* _WHAT TO PRODUCE_
From the line containing "Instruction: Click the" to the end of the records, print every line exactly, both ends included, and leave out the pictures.

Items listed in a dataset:
--------------------------------------------------

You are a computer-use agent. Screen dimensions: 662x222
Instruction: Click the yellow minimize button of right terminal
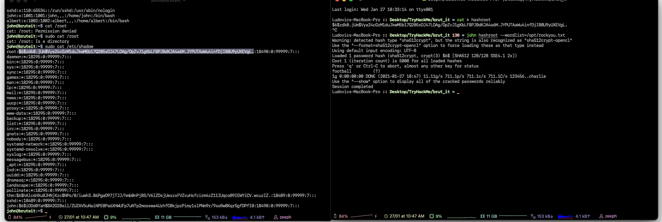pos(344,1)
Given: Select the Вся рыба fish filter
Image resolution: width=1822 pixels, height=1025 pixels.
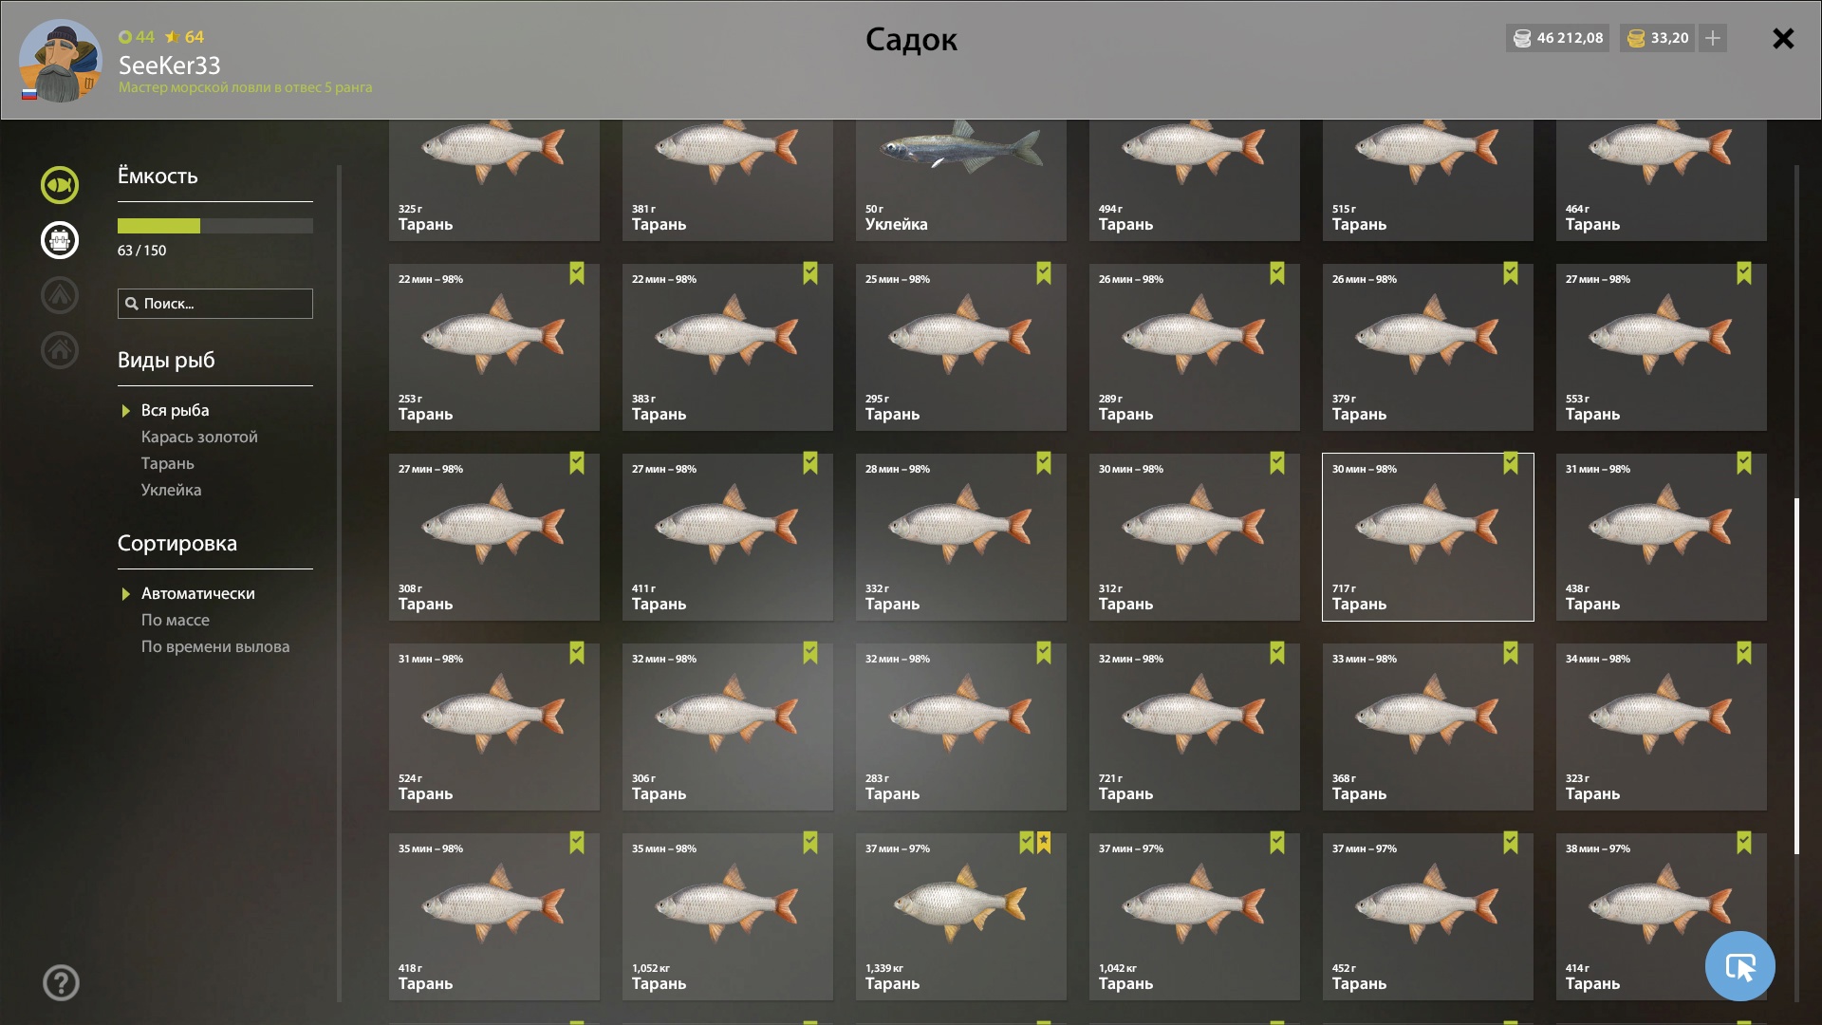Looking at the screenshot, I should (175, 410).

--------------------------------------------------

* _OUTPUT FOR THIS EXERCISE_
Instruction: Click the yellow minimize button of right terminal
pos(344,1)
Given: Select the Вся рыба fish filter
Image resolution: width=1822 pixels, height=1025 pixels.
Looking at the screenshot, I should (175, 410).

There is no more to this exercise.